» What you should do: Could you output all of the records below exactly as they appear?

[Saved data entries]

━━━━━━━━━━━━━━━━

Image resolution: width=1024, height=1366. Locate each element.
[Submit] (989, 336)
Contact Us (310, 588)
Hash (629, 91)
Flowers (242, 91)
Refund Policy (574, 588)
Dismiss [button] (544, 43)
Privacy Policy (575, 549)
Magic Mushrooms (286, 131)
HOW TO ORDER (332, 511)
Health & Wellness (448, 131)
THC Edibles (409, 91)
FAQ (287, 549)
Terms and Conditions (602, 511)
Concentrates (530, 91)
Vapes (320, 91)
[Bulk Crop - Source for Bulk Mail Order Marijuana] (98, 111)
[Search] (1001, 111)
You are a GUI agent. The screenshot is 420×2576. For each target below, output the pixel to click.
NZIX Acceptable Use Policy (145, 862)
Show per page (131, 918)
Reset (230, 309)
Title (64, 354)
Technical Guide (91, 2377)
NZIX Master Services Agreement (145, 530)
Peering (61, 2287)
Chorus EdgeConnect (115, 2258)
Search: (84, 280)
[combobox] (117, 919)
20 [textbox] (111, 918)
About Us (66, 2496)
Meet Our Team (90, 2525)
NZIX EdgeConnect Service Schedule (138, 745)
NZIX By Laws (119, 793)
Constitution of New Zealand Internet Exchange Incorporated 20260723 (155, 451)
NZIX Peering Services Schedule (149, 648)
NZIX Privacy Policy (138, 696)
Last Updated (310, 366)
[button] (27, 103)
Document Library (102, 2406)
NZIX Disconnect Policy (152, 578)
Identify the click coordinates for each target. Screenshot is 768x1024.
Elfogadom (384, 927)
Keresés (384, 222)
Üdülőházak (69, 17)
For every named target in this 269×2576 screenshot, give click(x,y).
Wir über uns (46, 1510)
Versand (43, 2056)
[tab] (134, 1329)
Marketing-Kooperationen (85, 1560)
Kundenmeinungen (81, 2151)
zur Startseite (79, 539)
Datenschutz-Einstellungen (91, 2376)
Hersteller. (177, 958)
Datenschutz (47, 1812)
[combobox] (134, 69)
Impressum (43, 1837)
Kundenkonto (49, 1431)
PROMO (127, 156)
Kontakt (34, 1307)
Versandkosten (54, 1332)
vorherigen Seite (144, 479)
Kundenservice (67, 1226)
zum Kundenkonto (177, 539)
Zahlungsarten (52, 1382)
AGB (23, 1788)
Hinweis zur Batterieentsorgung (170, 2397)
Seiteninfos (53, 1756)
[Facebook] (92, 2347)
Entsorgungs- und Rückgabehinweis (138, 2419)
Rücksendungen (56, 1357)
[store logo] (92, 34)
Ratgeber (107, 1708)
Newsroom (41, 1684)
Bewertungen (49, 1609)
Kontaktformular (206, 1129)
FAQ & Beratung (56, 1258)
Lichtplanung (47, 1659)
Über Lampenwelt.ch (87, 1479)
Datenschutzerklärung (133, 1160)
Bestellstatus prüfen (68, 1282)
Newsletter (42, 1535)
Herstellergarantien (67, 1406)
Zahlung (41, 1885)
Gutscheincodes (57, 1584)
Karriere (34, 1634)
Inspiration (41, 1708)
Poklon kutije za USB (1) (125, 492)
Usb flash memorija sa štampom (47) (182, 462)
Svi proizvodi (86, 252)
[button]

━━━━━━━━━━━━━━━━

» Written solution:
Image resolution: width=1024, height=1366. Locate each element.
[Submit] (989, 336)
Contact Us (310, 588)
Hash (629, 91)
Flowers (242, 91)
Refund Policy (574, 588)
Dismiss [button] (544, 43)
Privacy Policy (575, 549)
Magic Mushrooms (286, 131)
HOW TO ORDER (332, 511)
Health & Wellness (448, 131)
THC Edibles (409, 91)
FAQ (287, 549)
Terms and Conditions (602, 511)
Concentrates (530, 91)
Vapes (320, 91)
[Bulk Crop - Source for Bulk Mail Order Marijuana] (98, 111)
[Search] (1001, 111)
You are a GUI agent. The screenshot is 420×2576. For each target below, output the pixel to click.
NZIX Acceptable Use Policy (145, 862)
Show per page (131, 918)
Reset (230, 309)
Title (64, 354)
Technical Guide (91, 2377)
NZIX Master Services Agreement (145, 530)
Peering (61, 2287)
Chorus EdgeConnect (115, 2258)
Search: (84, 280)
[combobox] (117, 919)
20 [textbox] (111, 918)
About Us (66, 2496)
Meet Our Team (90, 2525)
NZIX EdgeConnect Service Schedule (138, 745)
NZIX By Laws (119, 793)
Constitution of New Zealand Internet Exchange Incorporated 20260723 (155, 451)
NZIX Peering Services Schedule (149, 648)
NZIX Privacy Policy (138, 696)
Last Updated (310, 366)
[button] (27, 103)
Document Library (102, 2406)
NZIX Disconnect Policy (152, 578)
Identify the click coordinates for each target. Screenshot is 768x1024.
Elfogadom (384, 927)
Keresés (384, 222)
Üdülőházak (69, 17)
For every named target in this 269×2576 screenshot, give click(x,y).
Wir über uns (46, 1510)
Versand (43, 2056)
[tab] (134, 1329)
Marketing-Kooperationen (85, 1560)
Kundenmeinungen (81, 2151)
zur Startseite (79, 539)
Datenschutz-Einstellungen (91, 2376)
Hersteller. (177, 958)
Datenschutz (47, 1812)
[combobox] (134, 69)
Impressum (43, 1837)
Kundenkonto (49, 1431)
PROMO (127, 156)
Kontakt (34, 1307)
Versandkosten (54, 1332)
vorherigen Seite (144, 479)
Kundenservice (67, 1226)
zum Kundenkonto (177, 539)
Zahlungsarten (52, 1382)
AGB (23, 1788)
Hinweis zur Batterieentsorgung (170, 2397)
Seiteninfos (53, 1756)
[Facebook] (92, 2347)
Entsorgungs- und Rückgabehinweis (138, 2419)
Rücksendungen (56, 1357)
[store logo] (92, 34)
Ratgeber (107, 1708)
Newsroom (41, 1684)
Bewertungen (49, 1609)
Kontaktformular (206, 1129)
FAQ & Beratung (56, 1258)
Lichtplanung (47, 1659)
Über Lampenwelt.ch (87, 1479)
Datenschutzerklärung (133, 1160)
Bestellstatus prüfen (68, 1282)
Newsletter (42, 1535)
Herstellergarantien (67, 1406)
Zahlung (41, 1885)
Gutscheincodes (57, 1584)
Karriere (34, 1634)
Inspiration (41, 1708)
Poklon kutije za USB (1) (125, 492)
Usb flash memorija sa štampom (47) (182, 462)
Svi proizvodi (86, 252)
[button]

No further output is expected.